Rewrite the rows starting at the line containing "Image resolution: width=1415" and ending at the line containing "will click(x=742, y=318).", with "checkbox" replaced by "tick box" and nothing else changed.

THE RECORDS:

•••••

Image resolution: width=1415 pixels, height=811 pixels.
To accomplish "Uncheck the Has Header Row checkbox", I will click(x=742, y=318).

•••••

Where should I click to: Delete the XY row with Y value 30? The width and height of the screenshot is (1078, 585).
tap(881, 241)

•••••

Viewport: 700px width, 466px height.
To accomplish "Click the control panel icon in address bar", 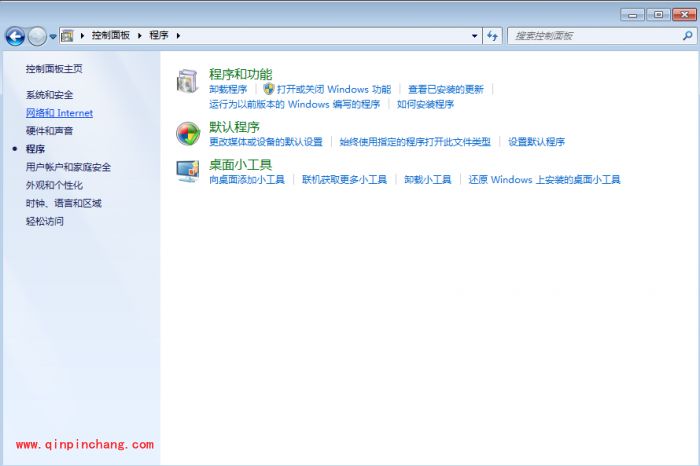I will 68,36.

•••••

EXERCISE SOLUTION:
Image resolution: width=1415 pixels, height=811 pixels.
To accomplish "Uncheck the Has Header Row tick box", I will click(x=742, y=318).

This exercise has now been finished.